# Exercise details
Pictures aside, each entry has to be returned exactly as it stands.

━━ Records for the task

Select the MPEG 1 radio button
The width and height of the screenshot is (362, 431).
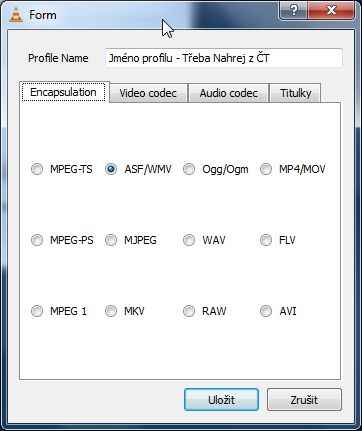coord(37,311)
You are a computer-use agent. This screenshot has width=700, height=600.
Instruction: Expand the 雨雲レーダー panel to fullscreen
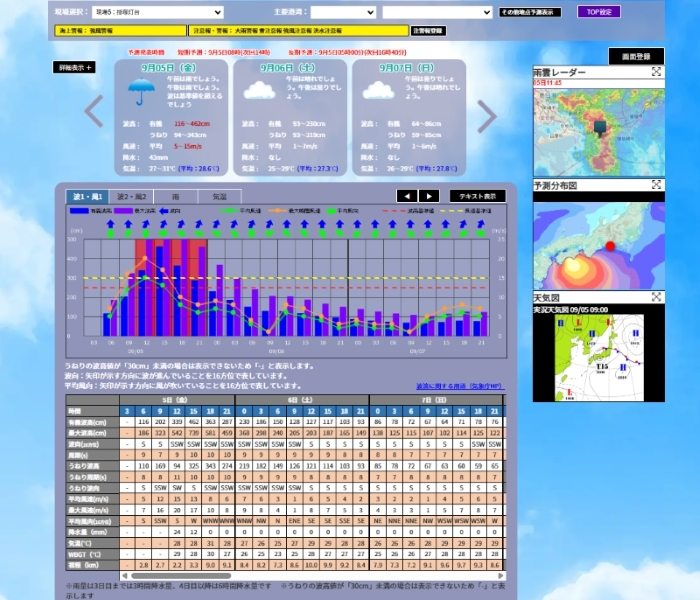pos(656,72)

━━━━

# Response to the exercise
Select the MPEG 1 radio button
The width and height of the screenshot is (362, 431).
coord(37,311)
You are a computer-use agent. This screenshot has width=700, height=600.
Instruction: Expand the 雨雲レーダー panel to fullscreen
pos(656,72)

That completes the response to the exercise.